• _Reading text_
%%

Ozer-AI

Claude-tier tokens are expensive. Most of what a coding agent actually does with them is cheap work — implement this function to spec, write tests for that module, refactor these three files. That’s exactly the work that smaller, free-tier LLMs are now good enough at. Toggle sidenote The expensive reasoning — architecture decisions, breaking work into tasks, catching integration bugs across modules — is where Opus and Sonnet actually earn their keep. The ratio of “cheap work” to “hard work” inside a coding session is lopsided: most tokens go to things a free-tier Llama could handle. There was no clean way to split the two: Claude Code can’t natively delegate subtasks to another provider, asking one free LLM to do everything hits quality walls, and running a fleet of them by hand is orchestration work that defeats the point.

What it does

Ozer-AI is an MCP server that Claude Code calls as a structured tool. You hand it a DAG of tasks — “implement fn_a, then fn_b which depends on fn_a, then a test suite for both” — and it dispatches each task to a free-tier provider (DeepSeek, Groq, Gemini, Alibaba, OpenRouter, Puter), one at a time as dependencies resolve, up to four in parallel. Completed outputs are injected as context into downstream tasks so a test-writer sees the actual code it’s testing, not just the spec.

When tasks fail, the system tries to fix them rather than giving up: it reformulates the prompt with error context, rotates to an untried provider, or injects a new fix task into the DAG. At the end of the run, a senior LLM (Claude) does an integration review — conflicting signatures, missing imports, duplicate code — before anything gets applied to the filesystem.

The senior model owns design decisions and the integration review; everything in between runs on free-tier providers.

Hard parts

Dynamic task claiming. Tasks don’t wait for “wave N” to finish. An asyncio.Semaphore(4) gates concurrency; any task whose DAG dependencies are green claims the next open slot. This is simple and it beats wave scheduling on heterogeneous task durations — a 3-second provider doesn’t sit idle behind a 30-second one.

Context injection that doesn’t blow the context window. When a task completes, its output is stored and passed into dependent tasks as a ContextFile entry in the prompt. Downstream workers get the actual produced code, not just the abstract interface description. The packing is deliberate — only strictly-needed upstream outputs are inlined; everything else stays referenceable by path.

Self-healing fallbacks. Failures run through three strategies in order: prompt reformulation with error context, provider rotation to one that hasn’t tried yet, and auto-generation of a new fix task inserted into the DAG. The pipeline keeps moving; one bad provider doesn’t halt a 40-task run.

MCP as the integration surface. Ozer runs as a real MCP server exposing dispatch_task, dispatch_plan, get_status, apply_task. Claude Code talks to it as structured tools — no shell commands, no prompt stuffing. That integration shape is what made the whole thing usable in practice rather than a curiosity.

Result

Treating routing as a learning problem — which provider is best at which kind of task, conditional on what’s been tried — outperforms static pipelines. 193 tests, six providers, one user (me). It runs locally and it saves real tokens.

Source private — a personal tool (MIT-licensed), not yet published.

%%

• _Work item_
For each statement, say whether it agrees with the Ozer-AI text above, answering yes or no and quoting the words of the text that decide it.
1. A task cannot start until every task in the previous wave has finished.
2. No more than four tasks run in parallel.
3. The source code of Ozer-AI has been published.

• _Dataset content_

%%

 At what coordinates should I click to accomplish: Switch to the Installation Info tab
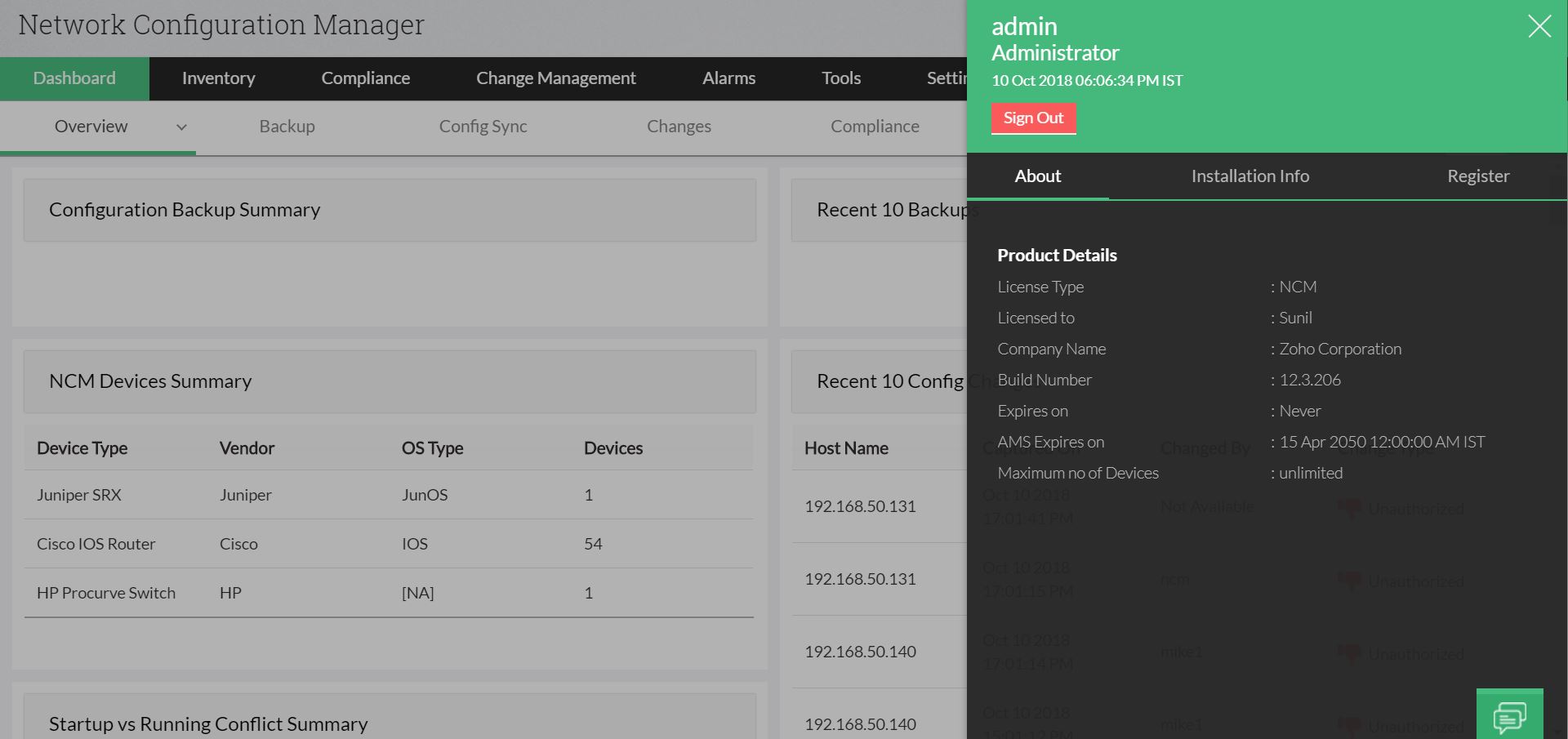tap(1250, 176)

%%

• _Solution to this exercise_
1. No: "Tasks don’t wait for “wave N” to finish."
2. Yes: "up to four in parallel"
3. No: "Source private — a personal tool (MIT-licensed), not yet published."